Sono associazioni di volontariato e onlus, cittadini singoli o gruppi, stimolati dalla loro attività, incentivati da un’esperienza vissuta o semplicemente desiderosi di fare del bene: i donatori sono numerosi e molto generosi. Le strutture ospedaliere dell’Asst Valtellina e Alto Lario, utenti e pazienti, hanno beneficiato delle apparecchiature e degli strumenti donati nel corso del 2019 del valore complessivo di oltre un milione di euro. Più di trenta le donazioni, dalle poche centinaia di euro alle centinaia di migliaia, perfezionate nel corso dell’anno appena concluso: molte si sono già concretizzate nell’acquisto e nell’utilizzo, altre si perfezioneranno nei prossimi mesi secondo quanto disposto dai singoli donatori.
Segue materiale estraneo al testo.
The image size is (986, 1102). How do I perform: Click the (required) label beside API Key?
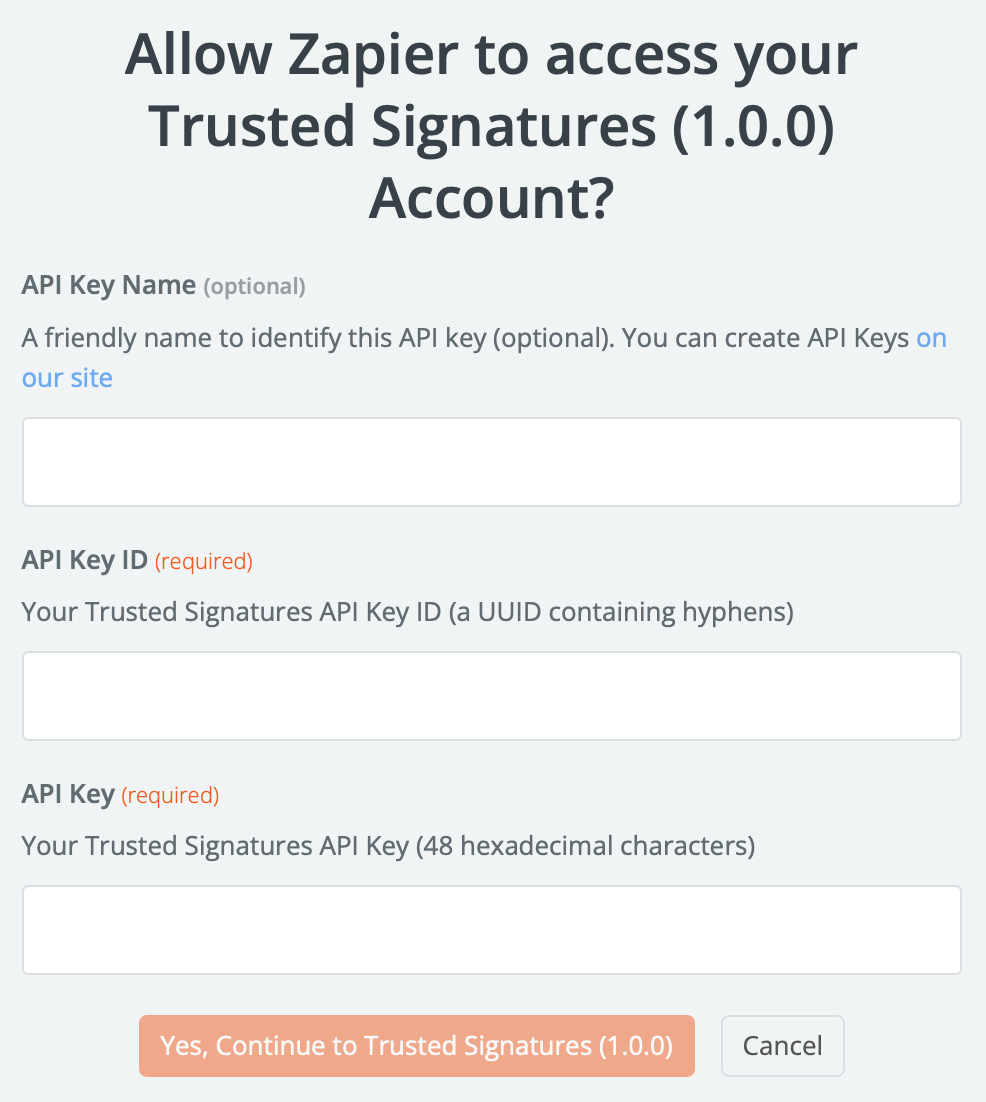pos(169,795)
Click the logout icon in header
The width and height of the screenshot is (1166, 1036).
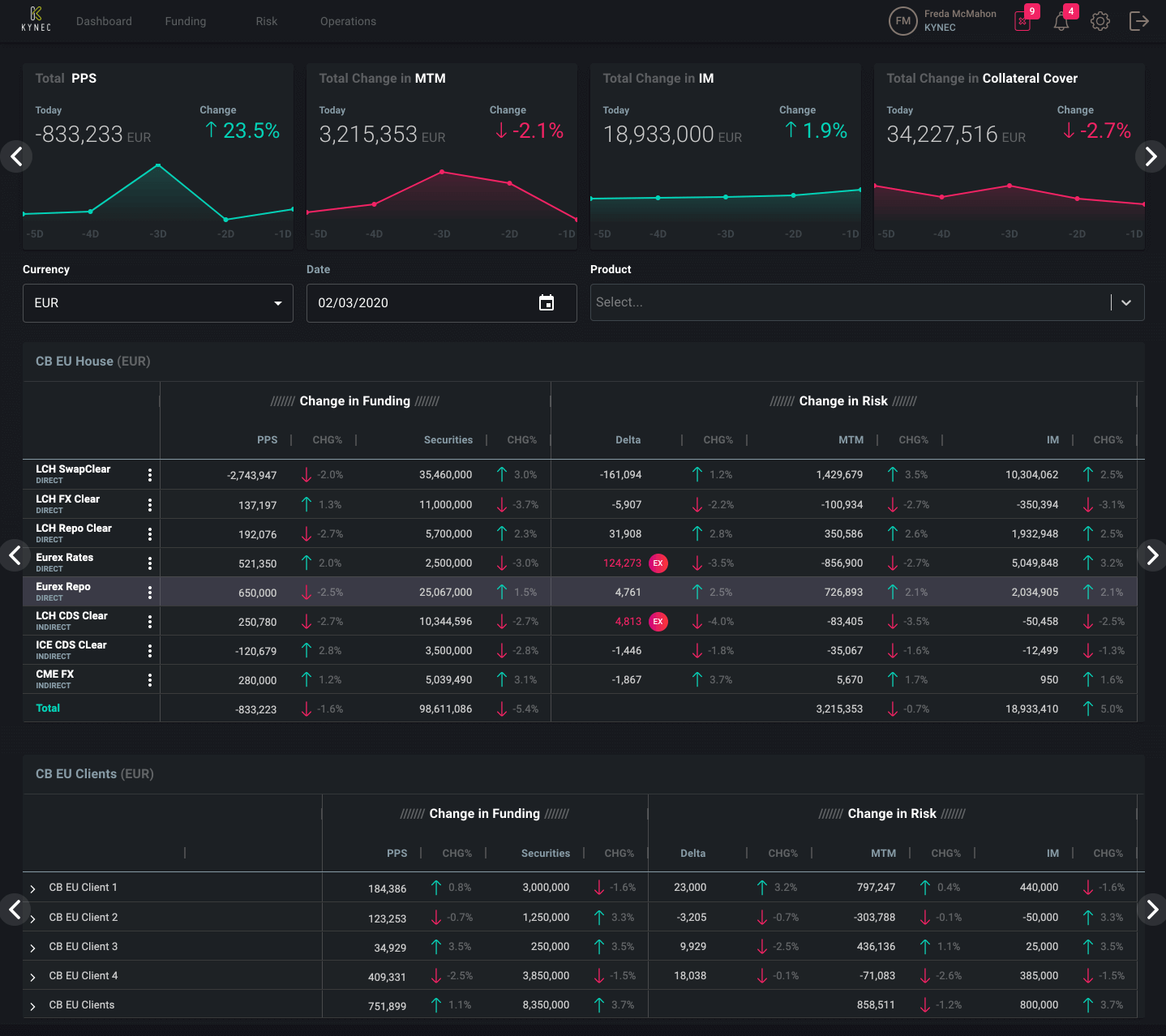tap(1138, 21)
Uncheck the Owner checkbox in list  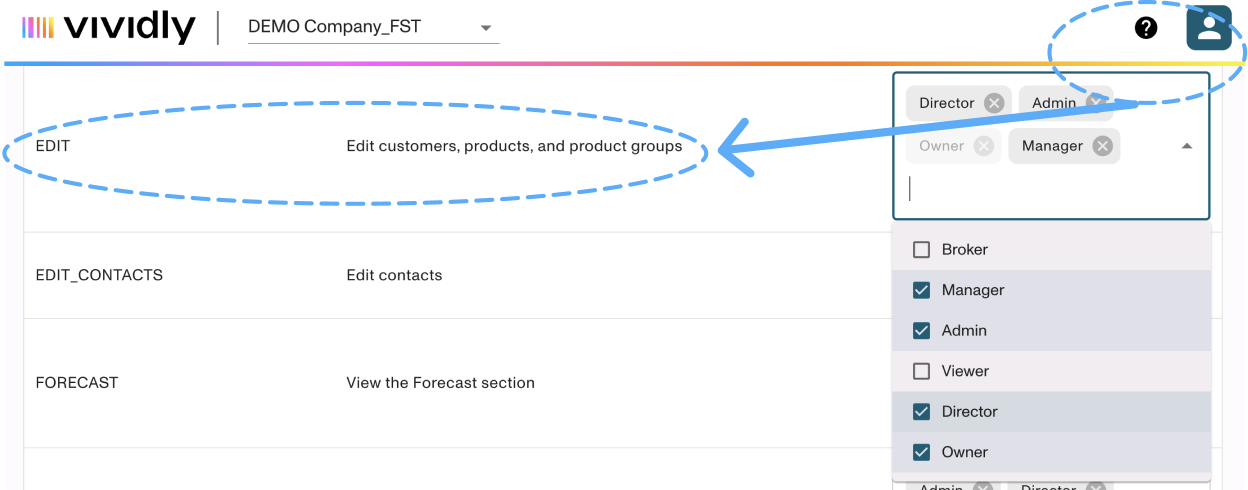921,452

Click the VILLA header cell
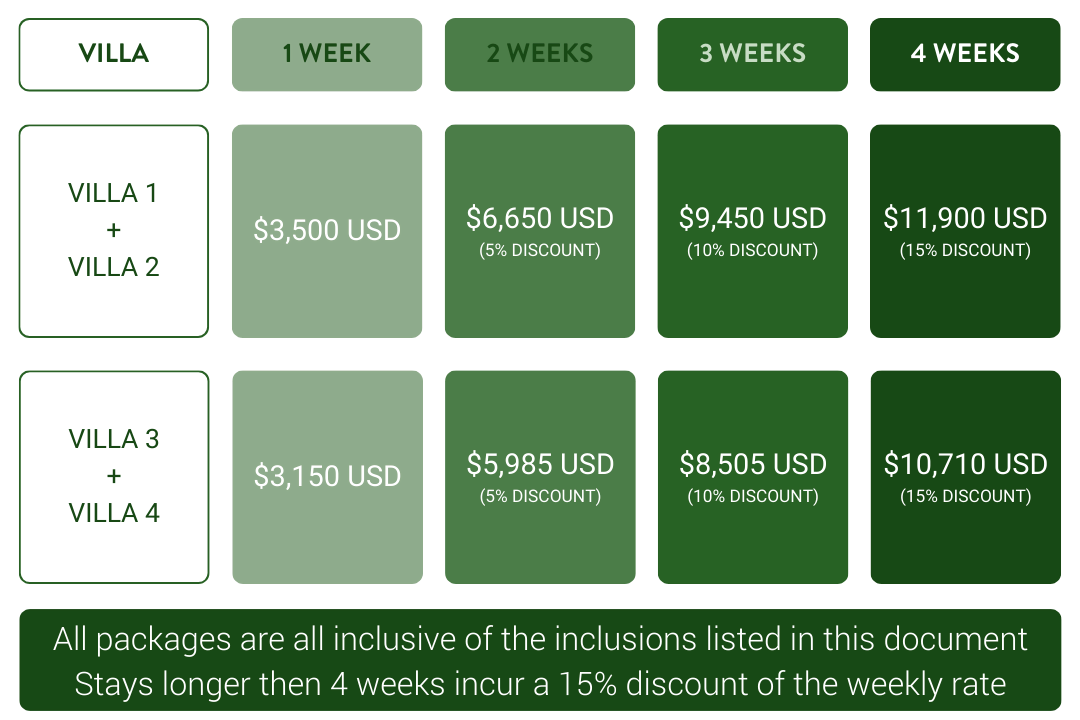(x=114, y=54)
È il caso della signora Sandra Moretti, nata a Como ma residente ad Aprica, venuta a mancare nell’autunno del 2018, che ha destinato alla Radioterapia oncologica e Medicina nucleare dell’ospedale di Sondrio una somma ingente che sarà utilizzata per acquistare attrezzature in grado di elevare ulteriormente le prestazioni fornite agli utenti.

Denaro o beni strumentali utili alle strutture, come le due autovetture donate da Cancro Primo Aiuto in ricordo di Davide Rocca in uso agli operatori dell’Hospice di Morbegno che visitano i pazienti a domicilio, i televisori regalati dal Moto Club Stelvio International e dai coscritti del 1972 di Livigno, frigoriferi e frigobar, lavatrici, macchine del caffè e forni a microonde, fino alle carrozzine. L’associazione “Insieme per un sorriso Alta Valtellina” ha donato una colonna per laparoscopica endoscopica installata presso il blocco operatorio del Morelli, mentre gli oltre 38 mila euro devoluti dal Bim dello Spöl sono stati destinati all’acquisto di un ecografo e di un massaggiatore cardiaco per il Primo intervento di Livigno. A Cancro Primo Aiuto si deve anche l’ecografo in uso alla Breast Unit presso l’ospedale di Sondrio, del valore di 50 mila euro. A chiudere l’anno sono state le donazioni presentate ufficialmente pochi giorni prima di Natale: un ecografo di ultima generazione dall’Ail, un videocapillaroscopio dal Gils e un’automobilina elettrica per i piccoli pazienti da Abio.

≪Siamo molto riconoscenti a tutte queste associazioni e ai donatori che dimostrano ogni giorno quanto siano attenti e partecipi rispetto ai bisogni sanitari del territorio – sottolinea il direttore generale Tommaso Saporito -. Una generosità e una bontà d’animo tutt’altro che scontati che è doveroso evidenziare e valorizzare: ai donatori e a tutti quelli che vorranno diventarlo da parte nostra assicuriamo l’assistenza e la collaborazione affinché i desideri espressi e i bisogni emersi siano soddisfatti. Ciascuno può scegliere cosa e come donare, per un reparto o per un servizio, con la certezza che quanto donato sarà utilizzato per migliorare il servizio e le prestazioni nei nostri ospedali e nei presidi territoriali a vantaggio degli utenti≫.